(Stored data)
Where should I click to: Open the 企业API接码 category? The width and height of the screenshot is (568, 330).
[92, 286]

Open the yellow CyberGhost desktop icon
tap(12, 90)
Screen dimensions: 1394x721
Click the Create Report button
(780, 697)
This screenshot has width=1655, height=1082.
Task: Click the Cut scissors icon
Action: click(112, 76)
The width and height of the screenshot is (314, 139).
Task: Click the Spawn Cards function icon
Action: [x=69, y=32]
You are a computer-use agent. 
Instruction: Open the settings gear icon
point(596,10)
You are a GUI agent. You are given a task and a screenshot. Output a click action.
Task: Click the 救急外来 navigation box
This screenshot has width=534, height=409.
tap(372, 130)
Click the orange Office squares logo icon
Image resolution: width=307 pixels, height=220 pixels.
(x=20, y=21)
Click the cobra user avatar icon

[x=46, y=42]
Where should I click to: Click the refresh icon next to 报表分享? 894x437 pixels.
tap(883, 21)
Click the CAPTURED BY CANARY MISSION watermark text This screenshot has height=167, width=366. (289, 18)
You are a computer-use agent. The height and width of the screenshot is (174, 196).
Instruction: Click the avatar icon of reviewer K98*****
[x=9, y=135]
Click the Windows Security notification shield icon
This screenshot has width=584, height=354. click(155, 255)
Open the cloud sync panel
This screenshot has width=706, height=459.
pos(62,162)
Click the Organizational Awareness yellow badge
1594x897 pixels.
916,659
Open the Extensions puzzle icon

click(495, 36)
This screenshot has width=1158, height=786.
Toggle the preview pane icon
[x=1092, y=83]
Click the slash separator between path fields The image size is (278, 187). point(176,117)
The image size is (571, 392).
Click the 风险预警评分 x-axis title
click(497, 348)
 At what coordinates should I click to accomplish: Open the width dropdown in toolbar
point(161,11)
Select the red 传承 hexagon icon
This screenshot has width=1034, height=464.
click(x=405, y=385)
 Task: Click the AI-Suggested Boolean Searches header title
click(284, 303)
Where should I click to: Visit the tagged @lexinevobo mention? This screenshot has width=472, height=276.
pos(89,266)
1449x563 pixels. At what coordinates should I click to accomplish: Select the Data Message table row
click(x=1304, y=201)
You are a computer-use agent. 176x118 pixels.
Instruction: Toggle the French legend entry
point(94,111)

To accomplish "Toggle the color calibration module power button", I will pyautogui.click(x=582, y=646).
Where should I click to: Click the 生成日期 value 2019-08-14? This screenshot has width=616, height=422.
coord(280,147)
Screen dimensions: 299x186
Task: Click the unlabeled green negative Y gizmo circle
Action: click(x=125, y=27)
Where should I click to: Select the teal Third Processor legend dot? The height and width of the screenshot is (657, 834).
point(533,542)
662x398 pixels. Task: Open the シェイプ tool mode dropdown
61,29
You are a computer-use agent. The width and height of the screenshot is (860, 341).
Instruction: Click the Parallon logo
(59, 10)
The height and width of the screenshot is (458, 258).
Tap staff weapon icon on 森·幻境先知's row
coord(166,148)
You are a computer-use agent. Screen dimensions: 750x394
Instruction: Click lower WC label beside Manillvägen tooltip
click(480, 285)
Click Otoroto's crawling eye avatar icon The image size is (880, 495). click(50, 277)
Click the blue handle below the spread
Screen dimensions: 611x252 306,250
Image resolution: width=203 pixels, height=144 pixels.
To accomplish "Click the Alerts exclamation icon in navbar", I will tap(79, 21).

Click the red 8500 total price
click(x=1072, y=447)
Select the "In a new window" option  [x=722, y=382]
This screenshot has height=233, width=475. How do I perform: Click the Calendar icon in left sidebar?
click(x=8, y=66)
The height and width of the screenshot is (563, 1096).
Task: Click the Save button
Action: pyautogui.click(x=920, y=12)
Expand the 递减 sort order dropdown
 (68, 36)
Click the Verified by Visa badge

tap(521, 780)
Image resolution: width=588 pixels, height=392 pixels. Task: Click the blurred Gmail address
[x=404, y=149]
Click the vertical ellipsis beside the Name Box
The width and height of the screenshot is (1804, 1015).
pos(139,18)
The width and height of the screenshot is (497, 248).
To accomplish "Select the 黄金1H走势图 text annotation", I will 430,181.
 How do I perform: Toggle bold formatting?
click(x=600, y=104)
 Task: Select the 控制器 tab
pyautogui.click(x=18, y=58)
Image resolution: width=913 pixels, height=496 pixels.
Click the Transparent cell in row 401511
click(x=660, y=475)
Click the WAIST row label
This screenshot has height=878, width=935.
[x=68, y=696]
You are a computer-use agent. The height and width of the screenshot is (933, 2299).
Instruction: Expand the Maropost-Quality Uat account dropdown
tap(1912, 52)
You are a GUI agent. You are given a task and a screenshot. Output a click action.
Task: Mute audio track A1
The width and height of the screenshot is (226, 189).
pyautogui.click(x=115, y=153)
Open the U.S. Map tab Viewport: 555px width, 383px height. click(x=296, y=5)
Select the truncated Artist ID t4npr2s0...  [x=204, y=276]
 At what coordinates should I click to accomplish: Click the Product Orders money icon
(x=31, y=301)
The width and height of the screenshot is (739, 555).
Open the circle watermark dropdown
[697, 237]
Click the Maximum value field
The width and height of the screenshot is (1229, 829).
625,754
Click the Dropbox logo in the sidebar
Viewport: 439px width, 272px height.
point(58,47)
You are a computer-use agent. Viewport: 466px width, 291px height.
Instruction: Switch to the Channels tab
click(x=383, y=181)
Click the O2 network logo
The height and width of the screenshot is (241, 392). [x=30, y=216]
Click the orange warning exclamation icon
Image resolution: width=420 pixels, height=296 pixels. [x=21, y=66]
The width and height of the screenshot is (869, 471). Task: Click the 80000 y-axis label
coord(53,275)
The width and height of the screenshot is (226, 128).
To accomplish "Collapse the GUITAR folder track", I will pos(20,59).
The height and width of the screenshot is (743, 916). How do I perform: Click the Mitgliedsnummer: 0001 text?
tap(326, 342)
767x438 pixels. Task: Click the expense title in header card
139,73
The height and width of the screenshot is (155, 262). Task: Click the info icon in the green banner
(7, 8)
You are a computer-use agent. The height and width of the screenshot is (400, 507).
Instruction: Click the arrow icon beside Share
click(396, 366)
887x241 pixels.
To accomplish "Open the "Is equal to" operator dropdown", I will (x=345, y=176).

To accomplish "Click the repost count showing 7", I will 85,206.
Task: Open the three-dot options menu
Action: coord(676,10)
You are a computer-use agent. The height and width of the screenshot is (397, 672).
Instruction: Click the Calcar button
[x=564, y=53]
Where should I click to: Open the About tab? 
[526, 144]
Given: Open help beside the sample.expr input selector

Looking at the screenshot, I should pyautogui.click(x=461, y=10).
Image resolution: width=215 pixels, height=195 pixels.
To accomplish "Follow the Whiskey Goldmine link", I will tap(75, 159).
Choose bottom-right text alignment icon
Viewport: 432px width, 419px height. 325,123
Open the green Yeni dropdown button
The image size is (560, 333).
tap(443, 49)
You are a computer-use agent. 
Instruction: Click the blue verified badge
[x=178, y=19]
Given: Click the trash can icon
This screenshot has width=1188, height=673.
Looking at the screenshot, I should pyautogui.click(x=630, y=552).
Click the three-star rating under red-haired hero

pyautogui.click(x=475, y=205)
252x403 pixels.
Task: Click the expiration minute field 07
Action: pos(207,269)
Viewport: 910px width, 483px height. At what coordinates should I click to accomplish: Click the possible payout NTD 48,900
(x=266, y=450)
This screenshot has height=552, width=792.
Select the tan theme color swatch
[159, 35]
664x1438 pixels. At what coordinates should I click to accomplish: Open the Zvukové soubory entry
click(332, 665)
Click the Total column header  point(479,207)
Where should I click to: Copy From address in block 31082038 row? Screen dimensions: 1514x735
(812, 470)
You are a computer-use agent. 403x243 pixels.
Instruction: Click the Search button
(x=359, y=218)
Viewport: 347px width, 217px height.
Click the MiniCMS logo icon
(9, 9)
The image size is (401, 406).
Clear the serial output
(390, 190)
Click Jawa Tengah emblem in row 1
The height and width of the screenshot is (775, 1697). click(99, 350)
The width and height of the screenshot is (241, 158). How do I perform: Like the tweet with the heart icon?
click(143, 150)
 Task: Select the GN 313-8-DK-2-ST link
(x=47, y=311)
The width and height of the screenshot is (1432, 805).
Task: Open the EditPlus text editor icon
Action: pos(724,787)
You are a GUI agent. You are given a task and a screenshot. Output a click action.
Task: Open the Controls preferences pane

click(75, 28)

▶ _AIM_: Extract, verbatim, the lines of the records that start at the line containing "is (933, 2299)." and end at the line containing "(x=31, y=301)", with both boundary lines included.

▶ _SOLVED EXERCISE_:
You are a computer-use agent. The height and width of the screenshot is (933, 2299).
Instruction: Expand the Maropost-Quality Uat account dropdown
tap(1912, 52)
You are a GUI agent. You are given a task and a screenshot. Output a click action.
Task: Mute audio track A1
The width and height of the screenshot is (226, 189).
pyautogui.click(x=115, y=153)
Open the U.S. Map tab Viewport: 555px width, 383px height. click(x=296, y=5)
Select the truncated Artist ID t4npr2s0...  [x=204, y=276]
 At what coordinates should I click to accomplish: Click the Product Orders money icon
(x=31, y=301)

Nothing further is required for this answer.